For who knows a little italian

Program and curiosities
http://www.benettonbasket.it/newsbig.php?p=798&more=1#more798

Two words with Vince Carter
http://www.benettonbasket.it/newsbig.php?p=794&more=1#more794

BENETTON & NBA 
Within the world of basketball Benetton Basket is known and respected as a model to be followed for the constant research of young talents across Europe. 
Even in the United Staes, the world leaders in basketball, Benetton Basket continues to build relationships with professional clubs to share informations and "know - out".
Vinnie Del *****, Toni Kukoc, followed by Zeljko Rebraca, coach Mike D'Antoni and Tuys Edney, were the first to make the jump from Benetton Basket to the Nba.


----------



## italianBBlover (Mar 5, 2003)

Just a thing, Slasher

The starting 5 is always PG Bulleri, SG Garnett, SF Siskauskas, PF Goree, C Marconato; sometimes starts as SF Bargnani.

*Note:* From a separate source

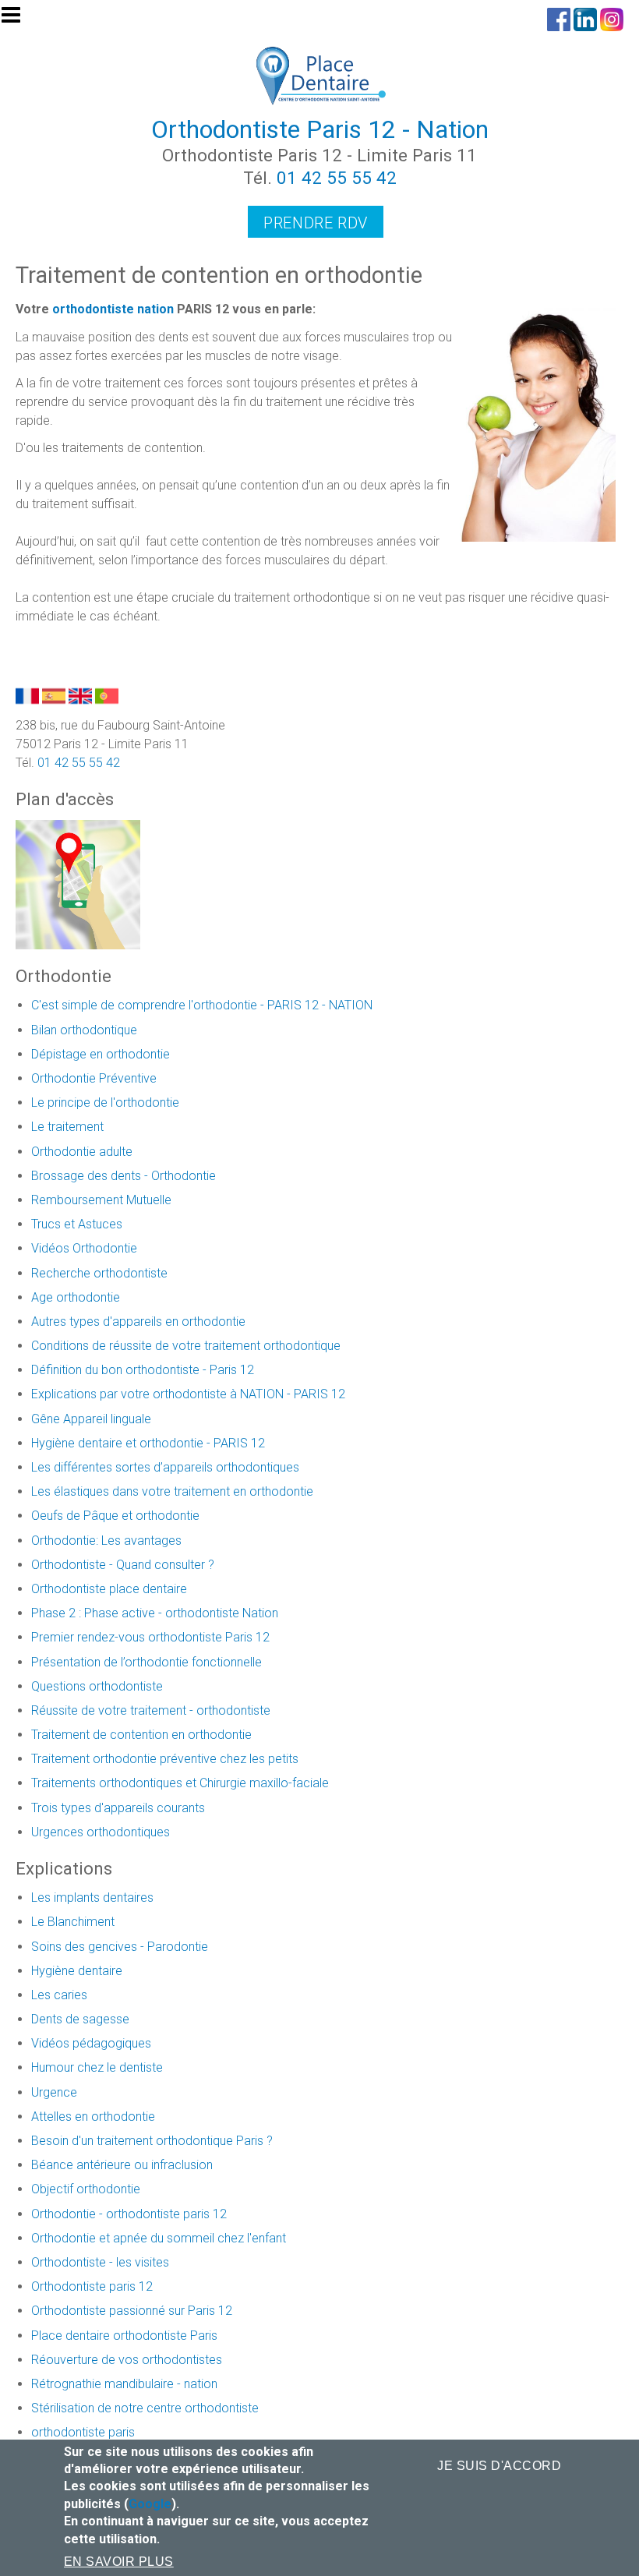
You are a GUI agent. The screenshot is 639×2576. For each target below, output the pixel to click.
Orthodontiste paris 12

PG Morlende and C Beard play just 7-9 minutes, hardly more; even if at the moment Marconato isn't in very good shape after a injury

Gretz !


----------



## MagnusPinus (Aug 27, 2003)

Last year Benetton was stronger, especially in the frontcourt, but I think that even this "version" can compete with the Raptors


----------



## italianBBlover (Mar 5, 2003)

> Originally posted by <b>MagnusPinus</b>!
> Last year Benetton was stronger, especially in the frontcourt, but I think that even this "version" can compete with the Raptors


Yes, the "great Treviso" of the last years (with Edney, Nicola, Garbajosa, Riccardo Pittis etc) was one of the strongest team of ever in Europe, with even this "poor version" isn't bad.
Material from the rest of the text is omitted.